Sin embargo, aunque los países más ricos prometen reducir su huella de carbono, siguen imaginando que pueden mantener su estilo de vida general y exportarlo al resto del mundo. Pero este estilo de vida de alta energía, con ordenadores, aires acondicionados y todoterrenos eléctricos, depende del Sur Global. Según una estimación, el Norte Global disfruta de un beneficio anual de 2,2 billones de dólares en forma de mano de obra y productos básicos a bajo precio procedentes de allí, una extracción que rivaliza con la magnitud de la época colonial. Además, el cobalto y el litio necesarios de las baterías de los coches eléctricos, el galio y el telurio de los paneles solares, y los elementos de tierras raras necesarios para las turbinas eólicas se extraen principalmente en el Sur Global y su extracción puede tener un enorme coste medioambiental.
Los supuestos de alto crecimiento del sistema actual reaparecen bajo la rúbrica del “crecimiento verde”, promulgada por los industriales de viejo cuño con un nuevo ropaje verde. Durante la transición del comunismo en la década de 1990, los “capitalistas rojos” estaban bien situados en el antiguo sistema para poder beneficiarse de la nueva distribución. Hoy en día, ha surgido de forma similar una clase de “capitalistas verdes” para disfrutar de enormes beneficios en los primeros días de una economía putativamente poscarbono: Elon Musk en el mundo de los coches eléctricos, multimillonarios como Robin Zeng y Huang Shilin con las baterías de iones de litio, y Aloys Wobben en lo que se refiere a turbinas eólicas. Ahora se dispone de enormes sumas de dinero para los proyectos más sospechosos, desde el “hidrógeno azul” hasta la extracción de minerales de tierras raras en el lecho marino.

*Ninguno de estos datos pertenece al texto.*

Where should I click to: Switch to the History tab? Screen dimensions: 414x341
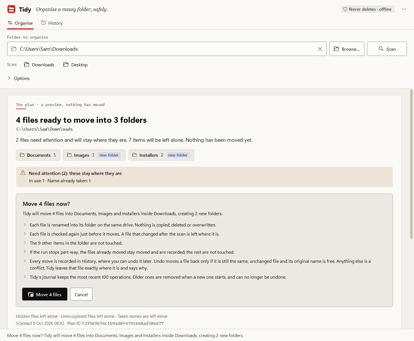[52, 23]
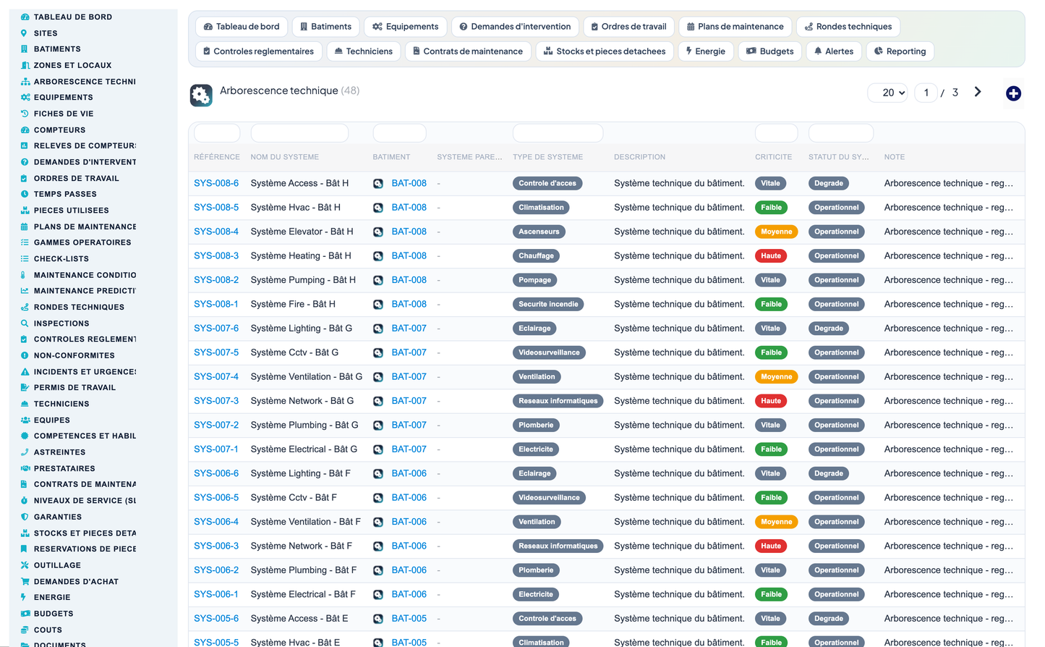Screen dimensions: 1045x647
Task: Open Alertes tab with bell icon
Action: coord(834,51)
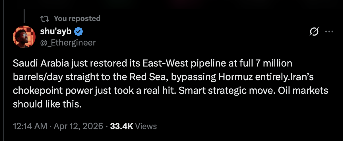343x141 pixels.
Task: Open shu'ayb's profile picture
Action: tap(24, 37)
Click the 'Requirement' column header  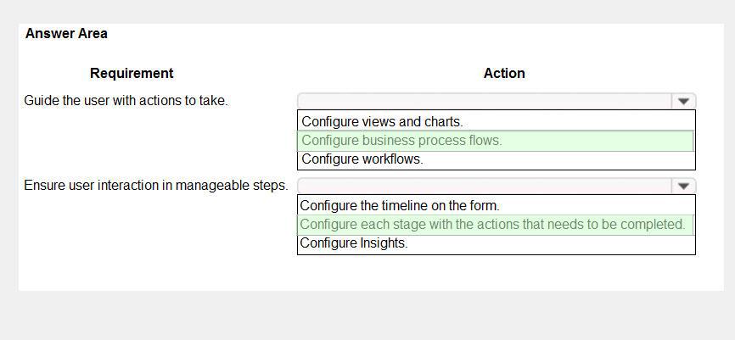click(132, 73)
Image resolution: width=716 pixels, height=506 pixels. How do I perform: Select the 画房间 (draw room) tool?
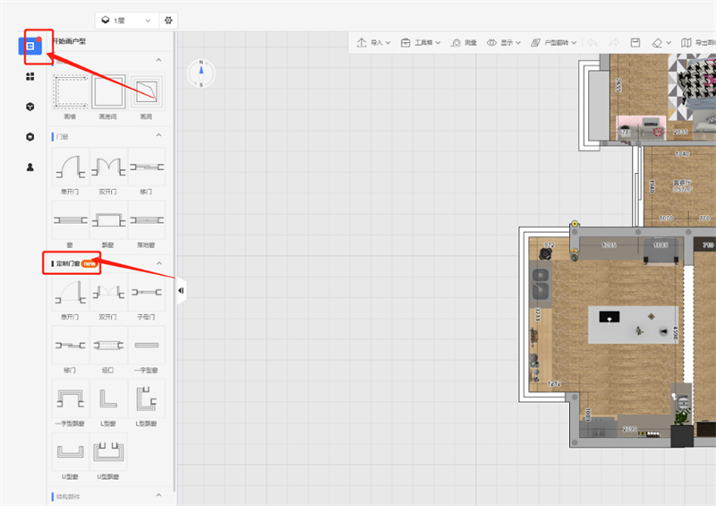click(x=107, y=91)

Grandes beneficios menos una supervisión reglamentaria seria equivalen a la posibilidad de cometer grandes fraudes. En los años noventa, el fraude fue generalizado en los parques eólicos europeos, a la vez que empresas de energías renovables del Norte Global se han visto implicadas en esquemas de soborno en el Sur Global. La bonanza adicional de los fondos verdes a través de los programas de recuperación, infraestructura o transición -como los recursos financieros únicos puestos a disposición por la privatización rusa- podría desaparecer fácilmente en empresas privadas dudosas, agujeros negros burocráticos o en los pantanos de la corrupción.
Una marea creciente, se decía, impulsaría todos los barcos: el crecimiento económico llevaría a la prosperidad general. Pero una “marea creciente” tiene ahora un significado diferente en un mundo que cambia de clima. El planeta ya no puede soportar ese tipo de crecimiento, sea cual sea su color.
La próxima transformación debe ser diferente de sus precursoras, tanto en lo que se refiere a la expansión económica como a la equidad social. No podemos simplemente crecer para salir de esta situación, ni debemos sacrificar a millones de seres humanos en el proceso. A pesar de las enormes diferencias económicas y políticas que separan a los pueblos de todo el mundo, tenemos que unirnos de alguna manera por encima de esas diferencias para dejar atrás la economía de los combustibles fósiles. Unidos nos transformamos o unidos nos hundimos.